- [Stored dataset lines]
· · · · ·
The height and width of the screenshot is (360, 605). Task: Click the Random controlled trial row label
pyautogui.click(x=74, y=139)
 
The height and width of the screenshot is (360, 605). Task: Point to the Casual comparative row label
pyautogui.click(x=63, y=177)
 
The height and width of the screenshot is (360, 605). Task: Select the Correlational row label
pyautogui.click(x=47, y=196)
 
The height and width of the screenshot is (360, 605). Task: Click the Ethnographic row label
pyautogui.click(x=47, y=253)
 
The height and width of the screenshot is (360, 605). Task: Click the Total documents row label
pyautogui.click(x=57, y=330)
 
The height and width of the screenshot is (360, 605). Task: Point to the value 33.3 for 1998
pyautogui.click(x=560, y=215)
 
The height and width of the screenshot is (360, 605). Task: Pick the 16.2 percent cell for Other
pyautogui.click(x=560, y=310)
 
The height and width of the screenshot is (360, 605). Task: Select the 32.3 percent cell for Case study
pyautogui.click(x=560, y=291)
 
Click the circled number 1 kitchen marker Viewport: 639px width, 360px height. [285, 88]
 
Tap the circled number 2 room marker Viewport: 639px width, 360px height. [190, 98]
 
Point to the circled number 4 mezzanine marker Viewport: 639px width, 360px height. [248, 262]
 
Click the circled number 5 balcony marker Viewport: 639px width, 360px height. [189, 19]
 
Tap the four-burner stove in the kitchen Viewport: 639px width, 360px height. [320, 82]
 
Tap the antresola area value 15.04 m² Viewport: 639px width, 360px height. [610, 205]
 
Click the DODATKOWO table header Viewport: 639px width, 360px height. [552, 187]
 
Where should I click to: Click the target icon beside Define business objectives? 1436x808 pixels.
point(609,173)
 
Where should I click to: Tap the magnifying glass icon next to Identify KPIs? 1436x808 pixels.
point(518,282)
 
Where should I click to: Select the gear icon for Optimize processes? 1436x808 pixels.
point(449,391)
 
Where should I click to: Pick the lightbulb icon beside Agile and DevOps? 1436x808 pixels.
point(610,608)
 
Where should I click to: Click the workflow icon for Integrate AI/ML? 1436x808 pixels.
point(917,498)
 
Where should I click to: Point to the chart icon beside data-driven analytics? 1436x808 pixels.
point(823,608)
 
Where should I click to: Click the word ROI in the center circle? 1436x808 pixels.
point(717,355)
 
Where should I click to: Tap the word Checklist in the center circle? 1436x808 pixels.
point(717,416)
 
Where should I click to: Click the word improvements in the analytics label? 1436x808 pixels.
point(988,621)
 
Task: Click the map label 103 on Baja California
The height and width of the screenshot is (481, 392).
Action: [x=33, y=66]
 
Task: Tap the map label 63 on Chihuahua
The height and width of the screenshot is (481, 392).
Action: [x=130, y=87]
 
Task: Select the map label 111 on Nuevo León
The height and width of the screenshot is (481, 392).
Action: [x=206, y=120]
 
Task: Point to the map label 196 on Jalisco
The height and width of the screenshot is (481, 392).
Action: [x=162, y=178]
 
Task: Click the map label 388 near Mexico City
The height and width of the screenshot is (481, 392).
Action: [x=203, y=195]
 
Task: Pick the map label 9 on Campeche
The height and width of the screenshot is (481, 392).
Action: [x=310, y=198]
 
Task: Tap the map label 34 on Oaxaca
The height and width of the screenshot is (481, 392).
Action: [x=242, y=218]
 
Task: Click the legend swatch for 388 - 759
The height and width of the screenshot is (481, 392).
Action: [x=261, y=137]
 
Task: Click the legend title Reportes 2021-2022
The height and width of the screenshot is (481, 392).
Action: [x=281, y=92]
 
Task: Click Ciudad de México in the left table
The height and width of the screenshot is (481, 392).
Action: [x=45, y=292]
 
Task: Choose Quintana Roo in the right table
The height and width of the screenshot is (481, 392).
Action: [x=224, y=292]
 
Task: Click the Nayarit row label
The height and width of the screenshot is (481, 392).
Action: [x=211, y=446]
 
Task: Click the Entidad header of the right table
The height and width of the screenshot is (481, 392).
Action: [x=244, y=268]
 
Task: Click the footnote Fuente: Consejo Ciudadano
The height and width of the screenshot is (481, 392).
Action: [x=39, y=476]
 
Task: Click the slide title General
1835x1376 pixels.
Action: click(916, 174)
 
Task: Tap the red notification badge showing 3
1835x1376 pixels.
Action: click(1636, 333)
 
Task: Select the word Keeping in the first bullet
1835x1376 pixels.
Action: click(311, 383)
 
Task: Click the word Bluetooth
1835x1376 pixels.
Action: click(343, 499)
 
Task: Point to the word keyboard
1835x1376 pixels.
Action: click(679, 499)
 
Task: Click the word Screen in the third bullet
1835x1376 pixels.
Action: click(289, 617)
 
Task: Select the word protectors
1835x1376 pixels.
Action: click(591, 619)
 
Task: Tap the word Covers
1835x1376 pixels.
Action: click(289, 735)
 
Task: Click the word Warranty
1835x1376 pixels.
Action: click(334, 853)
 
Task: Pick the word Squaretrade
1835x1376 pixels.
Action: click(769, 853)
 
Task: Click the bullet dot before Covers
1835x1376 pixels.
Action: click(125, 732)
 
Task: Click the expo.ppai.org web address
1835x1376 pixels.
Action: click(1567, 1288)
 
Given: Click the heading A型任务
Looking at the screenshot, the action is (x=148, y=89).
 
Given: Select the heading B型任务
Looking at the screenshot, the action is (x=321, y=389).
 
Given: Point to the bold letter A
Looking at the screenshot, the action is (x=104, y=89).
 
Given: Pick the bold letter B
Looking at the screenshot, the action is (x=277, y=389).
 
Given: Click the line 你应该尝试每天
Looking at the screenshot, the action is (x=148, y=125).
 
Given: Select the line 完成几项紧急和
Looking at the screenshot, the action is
· · · · ·
- [Stated exercise]
Copy out every one of the lines above word for word, changing nothing.

- [Output for this task]
The height and width of the screenshot is (360, 605). Task: Click the Random controlled trial row label
pyautogui.click(x=74, y=139)
 
The height and width of the screenshot is (360, 605). Task: Point to the Casual comparative row label
pyautogui.click(x=63, y=177)
 
The height and width of the screenshot is (360, 605). Task: Select the Correlational row label
pyautogui.click(x=47, y=196)
 
The height and width of the screenshot is (360, 605). Task: Click the Ethnographic row label
pyautogui.click(x=47, y=253)
 
The height and width of the screenshot is (360, 605). Task: Click the Total documents row label
pyautogui.click(x=57, y=330)
 
The height and width of the screenshot is (360, 605). Task: Point to the value 33.3 for 1998
pyautogui.click(x=560, y=215)
 
The height and width of the screenshot is (360, 605). Task: Pick the 16.2 percent cell for Other
pyautogui.click(x=560, y=310)
 
The height and width of the screenshot is (360, 605). Task: Select the 32.3 percent cell for Case study
pyautogui.click(x=560, y=291)
 
Click the circled number 1 kitchen marker Viewport: 639px width, 360px height. [285, 88]
 
Tap the circled number 2 room marker Viewport: 639px width, 360px height. [190, 98]
 
Point to the circled number 4 mezzanine marker Viewport: 639px width, 360px height. [248, 262]
 
Click the circled number 5 balcony marker Viewport: 639px width, 360px height. [189, 19]
 
Tap the four-burner stove in the kitchen Viewport: 639px width, 360px height. [320, 82]
 
Tap the antresola area value 15.04 m² Viewport: 639px width, 360px height. [610, 205]
 
Click the DODATKOWO table header Viewport: 639px width, 360px height. [552, 187]
 
Where should I click to: Click the target icon beside Define business objectives? 1436x808 pixels.
point(609,173)
 
Where should I click to: Tap the magnifying glass icon next to Identify KPIs? 1436x808 pixels.
point(518,282)
 
Where should I click to: Select the gear icon for Optimize processes? 1436x808 pixels.
point(449,391)
 
Where should I click to: Pick the lightbulb icon beside Agile and DevOps? 1436x808 pixels.
point(610,608)
 
Where should I click to: Click the workflow icon for Integrate AI/ML? 1436x808 pixels.
point(917,498)
 
Where should I click to: Point to the chart icon beside data-driven analytics? 1436x808 pixels.
point(823,608)
 
Where should I click to: Click the word ROI in the center circle? 1436x808 pixels.
point(717,355)
 
Where should I click to: Tap the word Checklist in the center circle? 1436x808 pixels.
point(717,416)
 
Where should I click to: Click the word improvements in the analytics label? 1436x808 pixels.
point(988,621)
 
Task: Click the map label 103 on Baja California
The height and width of the screenshot is (481, 392).
Action: [x=33, y=66]
 
Task: Tap the map label 63 on Chihuahua
The height and width of the screenshot is (481, 392).
Action: [x=130, y=87]
 
Task: Select the map label 111 on Nuevo León
The height and width of the screenshot is (481, 392).
Action: [x=206, y=120]
 
Task: Point to the map label 196 on Jalisco
The height and width of the screenshot is (481, 392).
Action: [x=162, y=178]
 
Task: Click the map label 388 near Mexico City
The height and width of the screenshot is (481, 392).
Action: [x=203, y=195]
 
Task: Pick the map label 9 on Campeche
The height and width of the screenshot is (481, 392).
Action: [x=310, y=198]
 
Task: Tap the map label 34 on Oaxaca
The height and width of the screenshot is (481, 392).
Action: [x=242, y=218]
 
Task: Click the legend swatch for 388 - 759
The height and width of the screenshot is (481, 392).
Action: [x=261, y=137]
 
Task: Click the legend title Reportes 2021-2022
The height and width of the screenshot is (481, 392).
Action: [x=281, y=92]
 
Task: Click Ciudad de México in the left table
The height and width of the screenshot is (481, 392).
Action: [x=45, y=292]
 
Task: Choose Quintana Roo in the right table
The height and width of the screenshot is (481, 392).
Action: [x=224, y=292]
 
Task: Click the Nayarit row label
The height and width of the screenshot is (481, 392).
Action: [x=211, y=446]
 
Task: Click the Entidad header of the right table
The height and width of the screenshot is (481, 392).
Action: [x=244, y=268]
 
Task: Click the footnote Fuente: Consejo Ciudadano
The height and width of the screenshot is (481, 392).
Action: [x=39, y=476]
 
Task: Click the slide title General
1835x1376 pixels.
Action: click(916, 174)
 
Task: Tap the red notification badge showing 3
1835x1376 pixels.
Action: click(1636, 333)
 
Task: Select the word Keeping in the first bullet
1835x1376 pixels.
Action: click(311, 383)
 
Task: Click the word Bluetooth
1835x1376 pixels.
Action: click(343, 499)
 
Task: Point to the word keyboard
1835x1376 pixels.
Action: click(679, 499)
 
Task: Click the word Screen in the third bullet
1835x1376 pixels.
Action: click(289, 617)
 
Task: Select the word protectors
1835x1376 pixels.
Action: click(591, 619)
 
Task: Tap the word Covers
1835x1376 pixels.
Action: click(289, 735)
 
Task: Click the word Warranty
1835x1376 pixels.
Action: click(334, 853)
 
Task: Pick the word Squaretrade
1835x1376 pixels.
Action: click(769, 853)
 
Task: Click the bullet dot before Covers
1835x1376 pixels.
Action: click(125, 732)
 
Task: Click the expo.ppai.org web address
1835x1376 pixels.
Action: click(1567, 1288)
 
Given: Click the heading A型任务
Looking at the screenshot, the action is (x=148, y=89).
 
Given: Select the heading B型任务
Looking at the screenshot, the action is (x=321, y=389).
 
Given: Point to the bold letter A
Looking at the screenshot, the action is (x=104, y=89).
 
Given: Pick the bold letter B
Looking at the screenshot, the action is (x=277, y=389).
 
Given: Click the line 你应该尝试每天
Looking at the screenshot, the action is (x=148, y=125).
 
Given: Select the line 完成几项紧急和
Looking at the screenshot, the action is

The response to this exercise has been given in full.